Question

I'm observing "mirroring" effect when I process image that comes from a scanner through libtiff.net.

Here is my code:

public static byte[] GetTiffImageBytes(byte[] win32Bitmap, WinApi.BITMAPINFOHEADER infoHeader)
{
    try
    {
        using (var ms = new MemoryStream())
        {
            using (Tiff tif = Tiff.ClientOpen("InMemory", "w", ms, new TiffStream()))
            {
                if (tif == null)
                    return null;

                tif.SetField(TiffTag.IMAGEWIDTH, infoHeader.biWidth);
                tif.SetField(TiffTag.IMAGELENGTH, infoHeader.biHeight);
                tif.SetField(TiffTag.COMPRESSION, Compression.CCITTFAX4);
                tif.SetField(TiffTag.PHOTOMETRIC, Photometric.MINISBLACK);
                tif.SetField(TiffTag.ROWSPERSTRIP, infoHeader.biHeight);

                // TODO: ? Used to be resolutions?
                tif.SetField(TiffTag.XRESOLUTION, infoHeader.biWidth);
                tif.SetField(TiffTag.YRESOLUTION, infoHeader.biHeight);

                tif.SetField(TiffTag.SUBFILETYPE, 0);
                tif.SetField(TiffTag.BITSPERSAMPLE, 1);
                tif.SetField(TiffTag.FILLORDER, FillOrder.MSB2LSB);
                tif.SetField(TiffTag.ORIENTATION, Orientation.TOPLEFT);

                tif.SetField(TiffTag.SAMPLESPERPIXEL, 1);
                tif.SetField(TiffTag.T6OPTIONS, 0);
                tif.SetField(TiffTag.RESOLUTIONUNIT, ResUnit.INCH);

                tif.SetField(TiffTag.PLANARCONFIG, PlanarConfig.CONTIG);

                // Image "stride" is a lenght in bytes of one pixel row
                var stride = infoHeader.biSizeImage / infoHeader.biHeight;
                var offset = infoHeader.biSize;

                // raster stride MAY be bigger than TIFF stride (due to padding in raster bits)
                for (int i = 0; i < infoHeader.biHeight; i++)
                {
                    var res = tif.WriteScanline(win32Bitmap, offset, i, 1);
                    if (!res) return null;

                    offset += stride;
                }
            }

            return ms.GetBuffer();
        }
    }
    catch (Exception ex)
    {
        return null;
    }
}

I adapted this code from following sample: http://bitmiracle.com/libtiff/help/convert-system.drawing.bitmap-to-a-black-and-white-tiff.aspx

win32 bitmap that passed in have header (also duplicated as parameter).
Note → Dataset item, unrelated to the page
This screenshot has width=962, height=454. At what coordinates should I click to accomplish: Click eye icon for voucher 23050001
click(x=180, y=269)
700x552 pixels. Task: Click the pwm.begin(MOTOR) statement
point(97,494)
Basically, I copy rows of data into TIFF and I do get image but it is mirrored and looks like this: I am very new to win32 code (this bitmap is from twain driver) and not sure if it's OS related.
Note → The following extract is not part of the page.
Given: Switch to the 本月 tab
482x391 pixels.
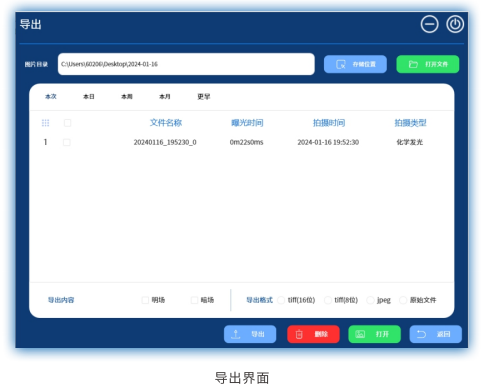Looking at the screenshot, I should [x=165, y=97].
I call win32 via P-Invoke from Silvrlight and I get bitmap back and process inside Silverlight's version of LibTiff.net. I think I need to "mirror" scan lines when I add them to TIFF but I wonder if I need to re-invent wheel or it's already somehow included in a library?
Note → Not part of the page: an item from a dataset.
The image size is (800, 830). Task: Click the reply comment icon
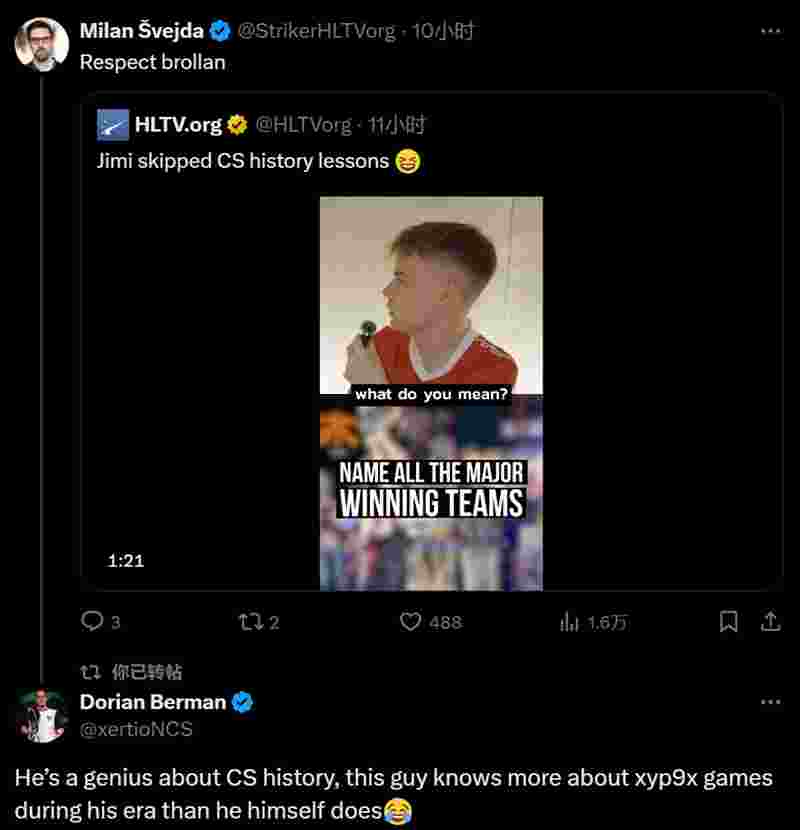[x=92, y=622]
See how image comes up when I process it using code above:

enter image description here

EDIT

Changed following line:

tif.SetField(TiffTag.ORIENTATION, Orientation.TOPLEFT);

So it says BOTTOMLEFT and it fixed it for my application. When I read and display data with LibTiff it works. BUT! It doesn't display properly in windows image viewer. Is it safer to just flip data order?

Was it helpful?

Solution

Windows bitmaps are stored with the bottom line first. Basically they use Cartesian coordinate system which puts point (0,0) in the bottom left.

So, you are probably should just adapt the for loop in you code that writes scanlines (make it write scanlines in inverse order).

Using TiffTag.ORIENTATION tag is a solution too, but the problem is: most viewers ignore this tag completely.